Me and my Dad are out of ideas and in need of some advice. We're trying to install a built '66 289 with a 6-bolt bell into his 1964 Mercury Comet. The Comet was originally a 5-bolt 260, 3-speed. We were looking to swap in a '64 T10 at the same time but both trannies have the small bolt pattern to the bellhousing. After searching through junkyards and talking to everyone we could find the conclusion was we needed a Lakewood bellhousing #15200. Very expensive but he bought one. It almost fits. The stock 157T flywheel and starter, the stock clutch fork and it bolts to the trans but the index rings won't fit the small bearing retainer on the T10 or the stock 3-speed. Does anyone know if a bearing retainer from a newer top loader or other transmission will fit? Do we really need the retainer to fit snug in the bellhousing? Any help would be greatly appreciated. The cars been in the family since 1990 and it's sad seeing its parts laying all over the shop.
You do need the trans indexed to a few thousandths. It's been decades since I dealt with your problem. I had a t 10 and a Ford top loader that I swapped back and forth when dealing with the different bolt patterns. I had a 64 hipo 289 that was 5 bolt and a 66 Mustang 6 bolt engine that I swapped around.
Not sure if this will help or not? When I was putting a 66 top loader 4 speed behind my flathead the index hole in the steel bell housing was too small by about an 1/8 inch so I had a local machine shop open it up so the bearing retainer would fit. You don't note if your using a steel or aluminum bell housing but I would bet if its too loose you could get the register hole welded up a bit to get the hole smaller and then have it machined to fit your bearing retainer.

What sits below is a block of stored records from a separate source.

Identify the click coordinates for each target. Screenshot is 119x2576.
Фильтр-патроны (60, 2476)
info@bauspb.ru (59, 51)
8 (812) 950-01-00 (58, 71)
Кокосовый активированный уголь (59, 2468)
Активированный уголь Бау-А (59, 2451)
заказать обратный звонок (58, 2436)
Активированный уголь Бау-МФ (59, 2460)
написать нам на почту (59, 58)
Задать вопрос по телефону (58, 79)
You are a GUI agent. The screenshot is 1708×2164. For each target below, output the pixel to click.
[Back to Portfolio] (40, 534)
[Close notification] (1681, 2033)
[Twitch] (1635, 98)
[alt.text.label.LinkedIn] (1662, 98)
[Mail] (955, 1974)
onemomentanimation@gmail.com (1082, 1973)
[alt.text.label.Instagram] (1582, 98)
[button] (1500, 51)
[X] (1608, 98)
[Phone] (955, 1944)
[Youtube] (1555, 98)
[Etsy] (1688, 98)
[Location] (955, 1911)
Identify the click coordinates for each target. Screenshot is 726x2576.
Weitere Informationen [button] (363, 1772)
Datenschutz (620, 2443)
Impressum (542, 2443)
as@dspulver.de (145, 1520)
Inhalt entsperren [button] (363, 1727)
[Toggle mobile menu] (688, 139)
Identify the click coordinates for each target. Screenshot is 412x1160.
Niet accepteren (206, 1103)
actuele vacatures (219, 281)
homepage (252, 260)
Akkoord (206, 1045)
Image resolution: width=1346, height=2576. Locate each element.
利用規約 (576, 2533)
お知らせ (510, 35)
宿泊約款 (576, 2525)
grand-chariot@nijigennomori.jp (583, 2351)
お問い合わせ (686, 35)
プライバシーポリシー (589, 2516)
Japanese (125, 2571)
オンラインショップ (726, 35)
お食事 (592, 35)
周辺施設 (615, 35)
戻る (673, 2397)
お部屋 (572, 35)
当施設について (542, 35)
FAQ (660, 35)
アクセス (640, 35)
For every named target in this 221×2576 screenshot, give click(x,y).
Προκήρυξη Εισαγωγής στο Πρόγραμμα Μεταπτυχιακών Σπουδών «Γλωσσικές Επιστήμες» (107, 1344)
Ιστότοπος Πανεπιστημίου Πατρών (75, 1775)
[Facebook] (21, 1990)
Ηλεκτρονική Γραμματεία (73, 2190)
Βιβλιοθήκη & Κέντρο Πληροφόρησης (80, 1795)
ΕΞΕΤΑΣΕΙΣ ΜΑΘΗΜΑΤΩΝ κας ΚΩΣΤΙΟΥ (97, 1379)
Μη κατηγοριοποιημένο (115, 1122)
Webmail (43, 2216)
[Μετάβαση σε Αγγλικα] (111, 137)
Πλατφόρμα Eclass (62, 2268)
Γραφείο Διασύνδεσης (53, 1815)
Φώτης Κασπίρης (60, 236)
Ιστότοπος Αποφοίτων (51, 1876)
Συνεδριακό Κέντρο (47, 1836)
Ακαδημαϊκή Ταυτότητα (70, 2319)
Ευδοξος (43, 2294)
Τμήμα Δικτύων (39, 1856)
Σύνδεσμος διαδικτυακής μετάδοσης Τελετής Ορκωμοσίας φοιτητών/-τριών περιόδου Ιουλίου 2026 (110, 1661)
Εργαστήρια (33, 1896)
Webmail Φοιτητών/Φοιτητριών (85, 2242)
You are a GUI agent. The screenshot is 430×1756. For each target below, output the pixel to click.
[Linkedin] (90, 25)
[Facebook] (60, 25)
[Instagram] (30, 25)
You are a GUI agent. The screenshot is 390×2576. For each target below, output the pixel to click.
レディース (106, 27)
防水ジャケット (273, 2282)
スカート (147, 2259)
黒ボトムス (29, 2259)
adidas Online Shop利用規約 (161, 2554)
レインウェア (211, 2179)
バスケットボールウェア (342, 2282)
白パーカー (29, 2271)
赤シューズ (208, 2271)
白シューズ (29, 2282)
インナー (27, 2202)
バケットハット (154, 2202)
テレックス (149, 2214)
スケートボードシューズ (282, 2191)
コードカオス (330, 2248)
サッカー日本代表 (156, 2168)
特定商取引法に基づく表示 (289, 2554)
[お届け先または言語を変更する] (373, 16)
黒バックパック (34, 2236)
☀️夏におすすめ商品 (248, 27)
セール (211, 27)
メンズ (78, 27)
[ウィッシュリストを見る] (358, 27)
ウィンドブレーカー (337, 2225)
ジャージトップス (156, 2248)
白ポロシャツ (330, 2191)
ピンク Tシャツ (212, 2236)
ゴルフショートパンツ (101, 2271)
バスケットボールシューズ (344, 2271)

Shouldn't be too expensive or tough to do for a machine shop. If the hole is too small they can open it up a bit. Conversely you can also have the bearing retainer turned down if needed.
It's a steel ****tershield from Lakewood. Apparently Holley owns them now but they're hard to get anyone on the phone. It came from Summit but they say they don't offer a smaller index ring. The old T10 bearing retainer is way smaller than the new bellhousing hole. I guess it could be welded up then made to fit the T10 but for nearly $600 it should work out of the box. With the new bellhousing plus machine work we could just buy a newer style toploader.
Welding on a new bell housing ( or old) could present new problems, now I said could. Take the bearing retainer off the transmission and the bellhousing to a machine shop and have a ring turned to make them compatible. Have the machine shop machine a “ lip “ on the retainer and a mirror image of it on the ring so it will stay put. Your out maybe a $100 and problem solved. Bones
I bought a t-85 overdrive transmission (what a t-10 was designed from) that was bolted to a small block 6 bolt bellhousing. Someone made an adapter to register the transmission to the bellhousing. Just an aluminum ring that was a press fit to the bearing retainer and just a tight fit to the bellhousing bore. They also drilled and tapped the bellhousing to match the transmission bolt pattern. A lot cheaper than buying a ****ter shield. Send that ****er back to Summit.
A newer style bearing retainer will fit the older T10. You do need a good snug fit as that's what indexes the trans to the crank center; don't depend on the mounting bolts to do this. Re-drilling the bellhousing isn't possible on just any Ford bell, some have enough meat to do that but most don't. Ford also built a limited number of dual-pattern bells as 'service replacements' (allowing 6-bolt motors to replace 5-bolts without changing the trans) but those are rare. The other thing you need to check is the pilot bearing shaft length on the end on the trans input shaft. The SBF uses a 1.125" shaft, the FE is only .75". Using the FE style with the standard SBF bronze pilot bushing will result in bushing failure pretty quickly as it doesn't engage the bushing deeply enough. Steel pilot bearings are available to fix this.
The add does say 3 index rings. We only got 2 but the paperwork shows the 3rd as being very small for a Mopar. Something like 4.350 and the best we can measure the T10 is about 4.65. The 2 rings we got are in the 4.8s and 4.9s. The input shaft length is the same as the stock 3-speed. It's from a '64 Falcon and uses the same odd transmission mount and the shifter clears the bench seat. He has a 3-speed O/D external shift from a '78 Granada we thought about but he doesn't have any of the shifting parts and the shifter would mount too far back. I did take the bearing retainer off the O/D and I think it would bolt up but the shaft part is a lot bigger around. The retainer from the T10 won't even fit over the input shaft on the O/D trans. There's supposed to be a Toploader spe******t fairly close by so I'm gonna call and see if maybe a '65 up bearing retainer will fit a '64.
An index ring came with the bellhousing that would fit the newer style. So '65 up has the same 4-bolt spacing on the retainer for the '64? Would that include the 3.03 3-speeds, T-18 and T-19 truck transmissions also? We're planning a junkyard trip Saturday and there's loads of pickups there.
I don't think the Ford toploader and T10 retainers will swap, but you may have luck with some of the truck trans.